Work required: Only one stretch of the data below is wanted: the lines starting at the one with "Search (43, 1041)" and ending at the one with "[Find me on Facebook] (644, 264)", both included, given again exactly.

|---|

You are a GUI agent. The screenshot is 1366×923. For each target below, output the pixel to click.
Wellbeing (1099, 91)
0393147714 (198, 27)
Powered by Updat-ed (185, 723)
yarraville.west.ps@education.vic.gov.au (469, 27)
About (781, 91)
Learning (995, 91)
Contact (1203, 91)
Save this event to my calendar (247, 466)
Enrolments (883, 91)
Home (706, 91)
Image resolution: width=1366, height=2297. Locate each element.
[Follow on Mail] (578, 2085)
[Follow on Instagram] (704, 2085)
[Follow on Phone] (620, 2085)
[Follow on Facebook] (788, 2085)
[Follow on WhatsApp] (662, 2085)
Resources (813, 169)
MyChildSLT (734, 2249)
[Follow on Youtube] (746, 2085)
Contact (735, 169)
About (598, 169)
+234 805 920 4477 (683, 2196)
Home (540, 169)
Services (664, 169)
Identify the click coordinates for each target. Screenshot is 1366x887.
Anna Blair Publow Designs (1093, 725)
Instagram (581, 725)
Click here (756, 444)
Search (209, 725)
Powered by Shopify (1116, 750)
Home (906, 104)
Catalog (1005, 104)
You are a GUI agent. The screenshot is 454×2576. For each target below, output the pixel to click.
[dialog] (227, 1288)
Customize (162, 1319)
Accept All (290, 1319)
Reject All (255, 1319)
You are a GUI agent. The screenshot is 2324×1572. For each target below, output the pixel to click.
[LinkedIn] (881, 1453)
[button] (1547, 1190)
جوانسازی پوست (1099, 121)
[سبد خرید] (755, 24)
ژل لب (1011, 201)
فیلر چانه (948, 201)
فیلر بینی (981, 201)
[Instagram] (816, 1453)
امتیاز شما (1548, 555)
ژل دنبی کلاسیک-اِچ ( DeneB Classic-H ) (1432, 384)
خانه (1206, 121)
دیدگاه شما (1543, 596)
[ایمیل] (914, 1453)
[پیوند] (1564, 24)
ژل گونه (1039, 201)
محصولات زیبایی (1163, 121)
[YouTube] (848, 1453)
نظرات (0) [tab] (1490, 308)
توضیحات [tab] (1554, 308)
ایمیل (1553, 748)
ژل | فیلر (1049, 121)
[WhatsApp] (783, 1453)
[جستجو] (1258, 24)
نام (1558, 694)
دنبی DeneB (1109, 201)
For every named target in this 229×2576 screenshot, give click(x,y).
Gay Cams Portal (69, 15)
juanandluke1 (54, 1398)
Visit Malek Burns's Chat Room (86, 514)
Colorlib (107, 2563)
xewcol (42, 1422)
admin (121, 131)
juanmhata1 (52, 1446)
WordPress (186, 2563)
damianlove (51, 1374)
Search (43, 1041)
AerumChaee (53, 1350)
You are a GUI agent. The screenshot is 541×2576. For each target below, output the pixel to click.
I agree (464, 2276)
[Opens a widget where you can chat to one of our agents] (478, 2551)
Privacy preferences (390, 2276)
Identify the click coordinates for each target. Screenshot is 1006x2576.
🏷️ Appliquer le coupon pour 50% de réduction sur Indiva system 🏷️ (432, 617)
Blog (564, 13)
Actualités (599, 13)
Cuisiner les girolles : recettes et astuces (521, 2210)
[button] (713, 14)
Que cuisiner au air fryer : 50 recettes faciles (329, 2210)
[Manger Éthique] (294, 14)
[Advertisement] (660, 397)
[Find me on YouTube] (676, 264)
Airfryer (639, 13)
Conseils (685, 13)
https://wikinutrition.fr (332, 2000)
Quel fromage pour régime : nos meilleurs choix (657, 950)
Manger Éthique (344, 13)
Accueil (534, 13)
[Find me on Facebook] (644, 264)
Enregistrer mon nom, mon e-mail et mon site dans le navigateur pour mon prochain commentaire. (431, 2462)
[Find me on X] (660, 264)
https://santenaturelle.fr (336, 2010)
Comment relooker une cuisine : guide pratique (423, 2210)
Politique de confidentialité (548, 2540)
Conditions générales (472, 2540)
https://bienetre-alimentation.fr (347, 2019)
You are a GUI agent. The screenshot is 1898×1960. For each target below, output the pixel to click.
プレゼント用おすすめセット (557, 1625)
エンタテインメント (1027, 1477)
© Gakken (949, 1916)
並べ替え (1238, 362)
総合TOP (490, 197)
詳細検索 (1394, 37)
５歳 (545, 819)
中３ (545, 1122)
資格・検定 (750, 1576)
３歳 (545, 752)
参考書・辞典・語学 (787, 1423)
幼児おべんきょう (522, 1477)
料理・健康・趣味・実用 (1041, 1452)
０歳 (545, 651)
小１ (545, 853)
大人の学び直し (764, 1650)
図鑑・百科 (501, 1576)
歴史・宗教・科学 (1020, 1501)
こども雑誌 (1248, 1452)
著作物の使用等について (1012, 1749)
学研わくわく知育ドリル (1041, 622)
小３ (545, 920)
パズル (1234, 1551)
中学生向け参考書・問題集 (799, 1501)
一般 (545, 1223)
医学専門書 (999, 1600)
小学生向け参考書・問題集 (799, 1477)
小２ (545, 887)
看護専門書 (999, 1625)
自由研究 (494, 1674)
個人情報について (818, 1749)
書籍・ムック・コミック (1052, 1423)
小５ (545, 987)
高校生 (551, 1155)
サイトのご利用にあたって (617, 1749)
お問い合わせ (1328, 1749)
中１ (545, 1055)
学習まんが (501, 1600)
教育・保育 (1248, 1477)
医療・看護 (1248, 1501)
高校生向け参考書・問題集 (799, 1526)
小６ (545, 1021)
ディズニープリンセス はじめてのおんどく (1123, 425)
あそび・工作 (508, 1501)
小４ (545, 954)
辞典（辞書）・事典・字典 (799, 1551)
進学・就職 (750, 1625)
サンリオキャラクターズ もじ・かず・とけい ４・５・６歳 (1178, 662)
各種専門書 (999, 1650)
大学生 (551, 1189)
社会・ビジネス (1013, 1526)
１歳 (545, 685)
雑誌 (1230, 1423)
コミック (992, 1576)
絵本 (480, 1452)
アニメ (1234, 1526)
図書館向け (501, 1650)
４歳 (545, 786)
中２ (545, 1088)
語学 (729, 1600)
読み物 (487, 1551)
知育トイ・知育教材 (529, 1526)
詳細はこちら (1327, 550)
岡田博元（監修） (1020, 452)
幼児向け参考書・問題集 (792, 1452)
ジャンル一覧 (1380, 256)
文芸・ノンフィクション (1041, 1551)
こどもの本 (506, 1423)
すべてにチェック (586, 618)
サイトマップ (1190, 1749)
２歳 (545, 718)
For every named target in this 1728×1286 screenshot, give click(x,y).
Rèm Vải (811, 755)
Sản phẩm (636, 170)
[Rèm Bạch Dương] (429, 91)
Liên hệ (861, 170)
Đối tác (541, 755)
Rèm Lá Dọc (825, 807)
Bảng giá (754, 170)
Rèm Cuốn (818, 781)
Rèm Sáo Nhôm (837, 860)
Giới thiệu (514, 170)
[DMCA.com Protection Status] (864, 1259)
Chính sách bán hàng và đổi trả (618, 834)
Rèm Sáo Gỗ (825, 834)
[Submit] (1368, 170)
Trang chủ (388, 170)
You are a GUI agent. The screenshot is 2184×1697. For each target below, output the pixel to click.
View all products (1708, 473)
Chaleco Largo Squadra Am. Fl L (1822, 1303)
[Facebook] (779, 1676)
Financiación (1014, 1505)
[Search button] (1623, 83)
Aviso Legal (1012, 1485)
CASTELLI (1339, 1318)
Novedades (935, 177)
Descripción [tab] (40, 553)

|---|

Answer to this exercise:
Search (43, 1041)
AerumChaee (53, 1350)
You are a GUI agent. The screenshot is 541×2576. For each target below, output the pixel to click.
I agree (464, 2276)
[Opens a widget where you can chat to one of our agents] (478, 2551)
Privacy preferences (390, 2276)
Identify the click coordinates for each target. Screenshot is 1006x2576.
🏷️ Appliquer le coupon pour 50% de réduction sur Indiva system 🏷️ (432, 617)
Blog (564, 13)
Actualités (599, 13)
Cuisiner les girolles : recettes et astuces (521, 2210)
[button] (713, 14)
Que cuisiner au air fryer : 50 recettes faciles (329, 2210)
[Manger Éthique] (294, 14)
[Advertisement] (660, 397)
[Find me on YouTube] (676, 264)
Airfryer (639, 13)
Conseils (685, 13)
https://wikinutrition.fr (332, 2000)
Quel fromage pour régime : nos meilleurs choix (657, 950)
Manger Éthique (344, 13)
Accueil (534, 13)
[Find me on Facebook] (644, 264)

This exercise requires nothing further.